All in all, the authors’ studies suggested that MSGS resulted from a new agent or factor not revealed by their survey. It may act directly to cause slow growth or weaken the shrimp so they are more prone to infection by a variety of opportunistic pathogens. The pathogen could be entirely new or a new variant of a previously known group.

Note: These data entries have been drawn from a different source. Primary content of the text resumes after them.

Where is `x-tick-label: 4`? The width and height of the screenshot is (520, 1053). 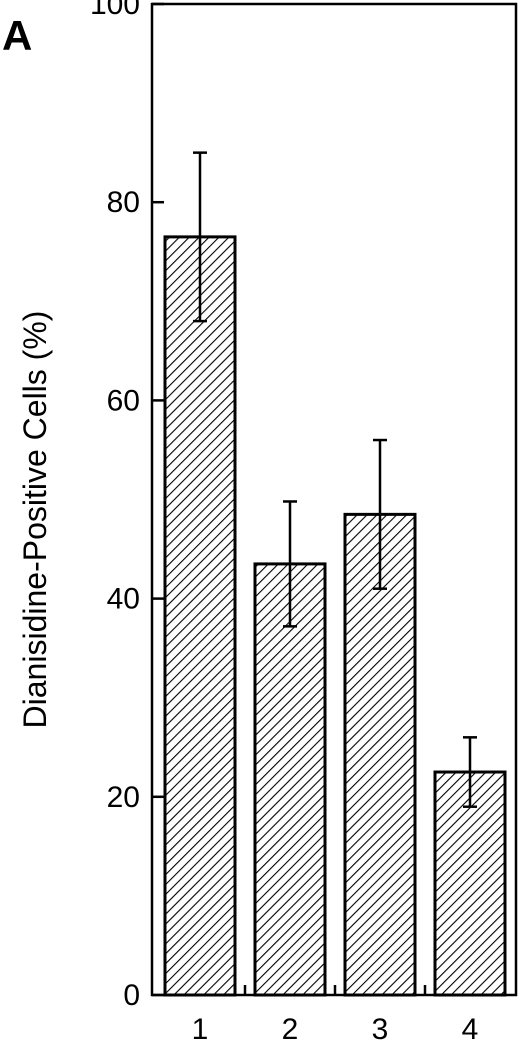 x-tick-label: 4 is located at coordinates (470, 1030).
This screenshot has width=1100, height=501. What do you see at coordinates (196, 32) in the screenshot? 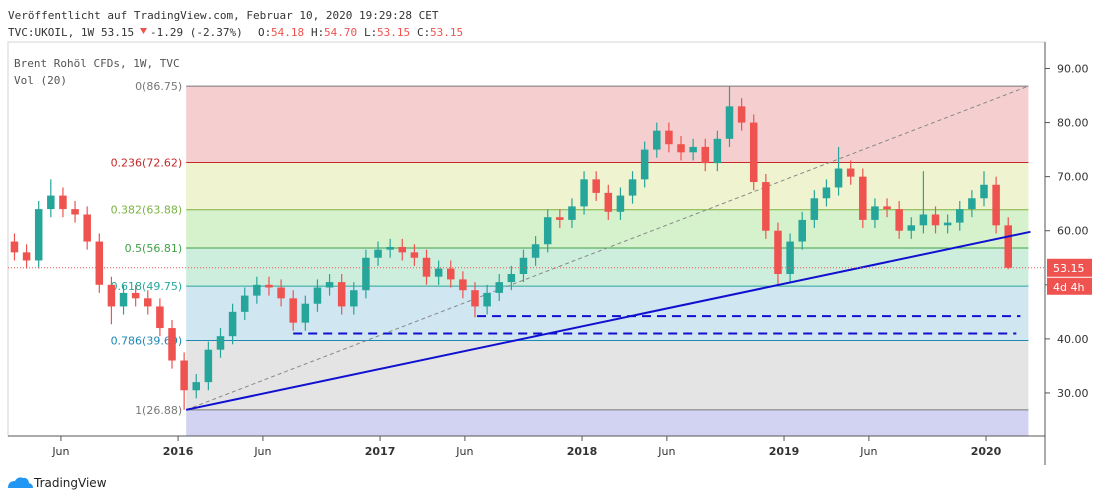
I see `change: -1.29 (-2.37%)` at bounding box center [196, 32].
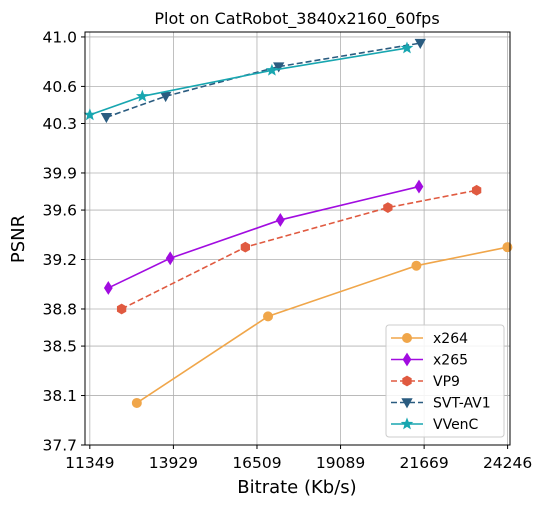 Image resolution: width=540 pixels, height=507 pixels. I want to click on series-line-vvenc, so click(248, 82).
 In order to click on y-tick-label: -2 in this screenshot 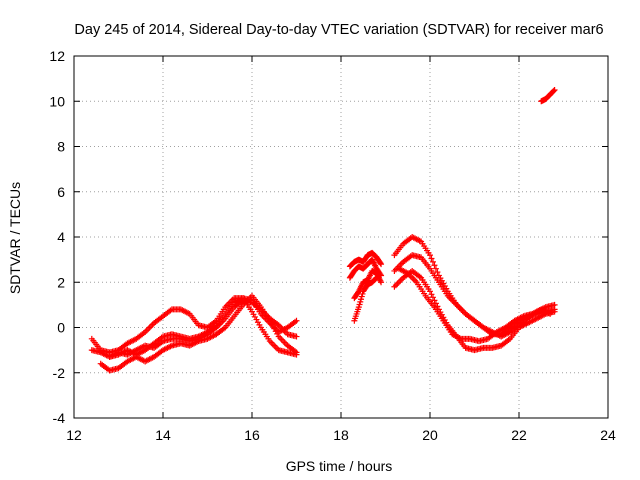, I will do `click(60, 373)`.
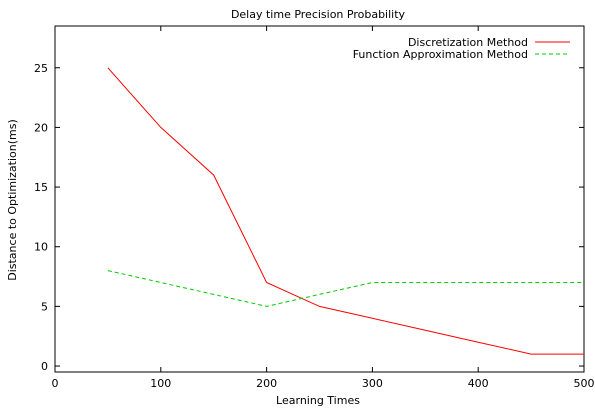 The width and height of the screenshot is (595, 410). Describe the element at coordinates (478, 384) in the screenshot. I see `x-tick-label: 400` at that location.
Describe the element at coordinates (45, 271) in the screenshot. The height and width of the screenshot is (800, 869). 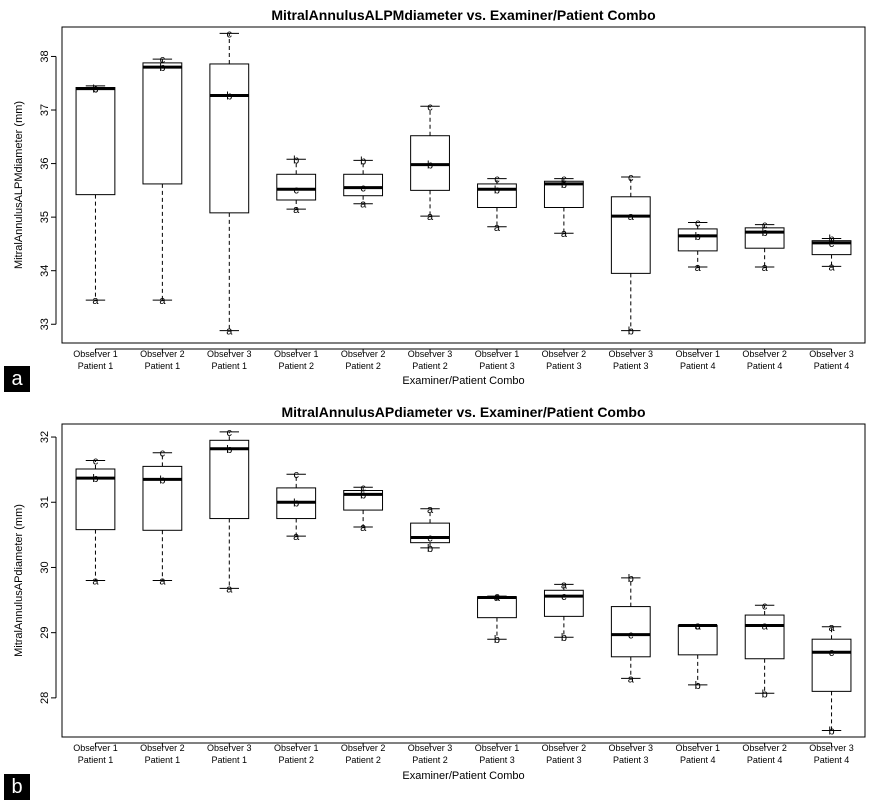
I see `y-tick-label: 34` at that location.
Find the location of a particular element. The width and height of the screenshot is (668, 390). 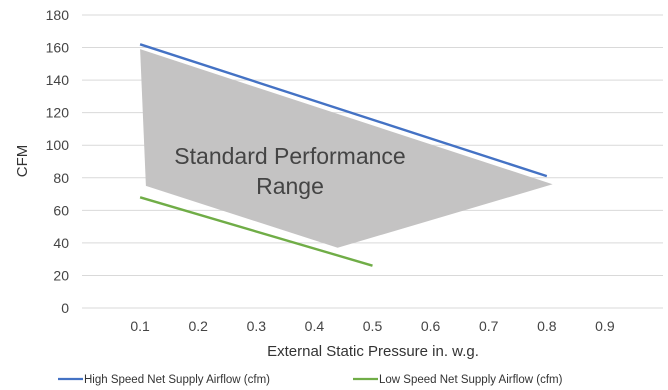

The authors are following up on a few leads. The most convincing lead is the fact that bacteria-free homogenates of lymphoid organs from shrimp in MSGS ponds cause MSGS when injected into domesticated P. monodon. After three months, the shrimp injected with the lymphoid filtrate had significantly lower survival rates, lower body weights and higher CV than the buffer-injected controls.
The color of these shrimp was dark, and their antennae had distinctive stripes. The walking and swimming legs showed distinctive yellow-blue stripes, and the abdominal segments showed depressions that gave a bamboolike appearance. These features were similar to those of MSGS shrimp observed in the field. MSGS could be retransmitted in the same manner from the experimental shrimp.
New type of YHV?
Surprisingly, TEM examination of the injected shrimp showed abundant YHV-type filaments in the cytoplasm of lymphoid organ spheroidal cells, but they were almost all in the virion-assembly stage, and very few mature virions with envelopes were present. Less common were the 17- to 45-nm purported viral particles often observed in the control group.
A small fragment of the RNA of the YHV-type virus was sequenced and found to differ by approximately 20 percent from the sequence of the “original” virulent YHV earlier reported in Thailand. It also differed by about 20 percent from the sequence of Gill-Associated Virus, a YHV complex virus reported in Australia.
Since 2002, many Thai shrimp farmers have observed severe growth retardation of P. monodon in their ponds. Ongoing research suggests that known agents are not the main cause of Monodon Slow Growth Syndrome. The authors are pursuing the option that a new type of Yellow Head Virus may be the causative agent of MSGS, but have not excluded the possibility that other agents are the cause of the slow growth, either alone or in combination with the new YHV.
Since the lymphoid organ extracts contain several unknown cytoplasmic particles with a range of diameters, attempts to separate them into fractions and test them individually and in combinations will continue. The major problem is that bioassay tests take two to three months for results assessment, which slows down the investigative process. Work would go much faster if the agent were lethal.